EXERCISE DATA:
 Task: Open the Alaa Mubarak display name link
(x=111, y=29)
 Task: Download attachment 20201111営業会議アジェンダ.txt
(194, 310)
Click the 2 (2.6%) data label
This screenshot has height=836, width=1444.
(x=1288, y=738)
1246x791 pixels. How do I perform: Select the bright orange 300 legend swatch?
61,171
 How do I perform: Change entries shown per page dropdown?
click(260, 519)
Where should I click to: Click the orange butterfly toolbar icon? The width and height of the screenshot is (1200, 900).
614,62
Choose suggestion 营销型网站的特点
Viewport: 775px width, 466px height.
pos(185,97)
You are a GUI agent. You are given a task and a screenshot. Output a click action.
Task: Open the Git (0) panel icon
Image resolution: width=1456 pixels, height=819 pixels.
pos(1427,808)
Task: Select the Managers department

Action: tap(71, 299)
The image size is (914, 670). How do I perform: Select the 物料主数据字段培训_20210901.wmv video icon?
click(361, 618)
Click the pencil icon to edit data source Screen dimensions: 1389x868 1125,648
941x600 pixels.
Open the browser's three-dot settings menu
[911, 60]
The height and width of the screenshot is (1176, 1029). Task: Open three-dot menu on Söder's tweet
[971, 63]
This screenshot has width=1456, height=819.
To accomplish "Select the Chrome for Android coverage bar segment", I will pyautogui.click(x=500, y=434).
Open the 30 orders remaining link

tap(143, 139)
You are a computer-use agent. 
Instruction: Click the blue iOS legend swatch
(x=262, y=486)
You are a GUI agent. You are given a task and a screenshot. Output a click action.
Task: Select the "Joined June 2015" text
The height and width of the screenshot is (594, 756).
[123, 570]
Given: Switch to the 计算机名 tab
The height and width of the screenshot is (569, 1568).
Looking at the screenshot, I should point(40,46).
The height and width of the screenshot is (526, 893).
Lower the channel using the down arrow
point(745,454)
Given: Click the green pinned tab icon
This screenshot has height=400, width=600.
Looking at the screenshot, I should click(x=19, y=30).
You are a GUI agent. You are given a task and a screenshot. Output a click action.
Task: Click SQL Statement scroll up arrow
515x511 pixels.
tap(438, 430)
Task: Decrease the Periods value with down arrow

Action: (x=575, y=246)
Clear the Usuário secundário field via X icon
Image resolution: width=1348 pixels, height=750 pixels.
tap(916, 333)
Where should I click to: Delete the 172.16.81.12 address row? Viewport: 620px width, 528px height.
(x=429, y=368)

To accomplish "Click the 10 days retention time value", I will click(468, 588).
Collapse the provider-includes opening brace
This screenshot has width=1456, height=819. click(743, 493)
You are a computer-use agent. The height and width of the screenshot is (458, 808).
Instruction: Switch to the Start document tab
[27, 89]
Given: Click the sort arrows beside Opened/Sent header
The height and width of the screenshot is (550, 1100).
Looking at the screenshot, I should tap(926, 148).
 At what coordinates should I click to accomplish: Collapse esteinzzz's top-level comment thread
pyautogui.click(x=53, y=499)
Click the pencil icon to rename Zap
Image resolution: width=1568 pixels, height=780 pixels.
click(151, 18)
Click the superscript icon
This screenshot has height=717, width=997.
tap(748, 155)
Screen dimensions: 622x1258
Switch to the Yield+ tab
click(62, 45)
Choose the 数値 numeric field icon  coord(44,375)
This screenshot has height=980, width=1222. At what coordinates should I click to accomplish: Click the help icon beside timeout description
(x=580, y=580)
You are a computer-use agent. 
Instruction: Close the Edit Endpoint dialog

EXERCISE:
What's needed is every entry, returned word for word.

EXERCISE RESPONSE:
 Task: Open the Alaa Mubarak display name link
(x=111, y=29)
 Task: Download attachment 20201111営業会議アジェンダ.txt
(194, 310)
Click the 2 (2.6%) data label
This screenshot has height=836, width=1444.
(x=1288, y=738)
1246x791 pixels. How do I perform: Select the bright orange 300 legend swatch?
61,171
 How do I perform: Change entries shown per page dropdown?
click(260, 519)
Where should I click to: Click the orange butterfly toolbar icon? The width and height of the screenshot is (1200, 900).
614,62
Choose suggestion 营销型网站的特点
Viewport: 775px width, 466px height.
pos(185,97)
You are a GUI agent. You are given a task and a screenshot. Output a click action.
Task: Open the Git (0) panel icon
Image resolution: width=1456 pixels, height=819 pixels.
pos(1427,808)
Task: Select the Managers department

Action: tap(71, 299)
The image size is (914, 670). How do I perform: Select the 物料主数据字段培训_20210901.wmv video icon?
click(361, 618)
Click the pencil icon to edit data source Screen dimensions: 1389x868 1125,648
941x600 pixels.
Open the browser's three-dot settings menu
[911, 60]
The height and width of the screenshot is (1176, 1029). Task: Open three-dot menu on Söder's tweet
[971, 63]
This screenshot has width=1456, height=819.
To accomplish "Select the Chrome for Android coverage bar segment", I will pyautogui.click(x=500, y=434).
Open the 30 orders remaining link

tap(143, 139)
You are a computer-use agent. 
Instruction: Click the blue iOS legend swatch
(x=262, y=486)
You are a GUI agent. You are given a task and a screenshot. Output a click action.
Task: Select the "Joined June 2015" text
The height and width of the screenshot is (594, 756).
[123, 570]
Given: Switch to the 计算机名 tab
The height and width of the screenshot is (569, 1568).
Looking at the screenshot, I should point(40,46).
The height and width of the screenshot is (526, 893).
Lower the channel using the down arrow
point(745,454)
Given: Click the green pinned tab icon
This screenshot has height=400, width=600.
Looking at the screenshot, I should click(x=19, y=30).
You are a GUI agent. You are given a task and a screenshot. Output a click action.
Task: Click SQL Statement scroll up arrow
515x511 pixels.
tap(438, 430)
Task: Decrease the Periods value with down arrow

Action: (x=575, y=246)
Clear the Usuário secundário field via X icon
Image resolution: width=1348 pixels, height=750 pixels.
tap(916, 333)
Where should I click to: Delete the 172.16.81.12 address row? Viewport: 620px width, 528px height.
(x=429, y=368)

To accomplish "Click the 10 days retention time value", I will click(468, 588).
Collapse the provider-includes opening brace
This screenshot has width=1456, height=819. click(743, 493)
You are a computer-use agent. The height and width of the screenshot is (458, 808).
Instruction: Switch to the Start document tab
[27, 89]
Given: Click the sort arrows beside Opened/Sent header
The height and width of the screenshot is (550, 1100).
Looking at the screenshot, I should tap(926, 148).
 At what coordinates should I click to accomplish: Collapse esteinzzz's top-level comment thread
pyautogui.click(x=53, y=499)
Click the pencil icon to rename Zap
Image resolution: width=1568 pixels, height=780 pixels.
click(151, 18)
Click the superscript icon
This screenshot has height=717, width=997.
tap(748, 155)
Screen dimensions: 622x1258
Switch to the Yield+ tab
click(62, 45)
Choose the 数値 numeric field icon  coord(44,375)
This screenshot has height=980, width=1222. At what coordinates should I click to accomplish: Click the help icon beside timeout description
(x=580, y=580)
You are a computer-use agent. 
Instruction: Close the Edit Endpoint dialog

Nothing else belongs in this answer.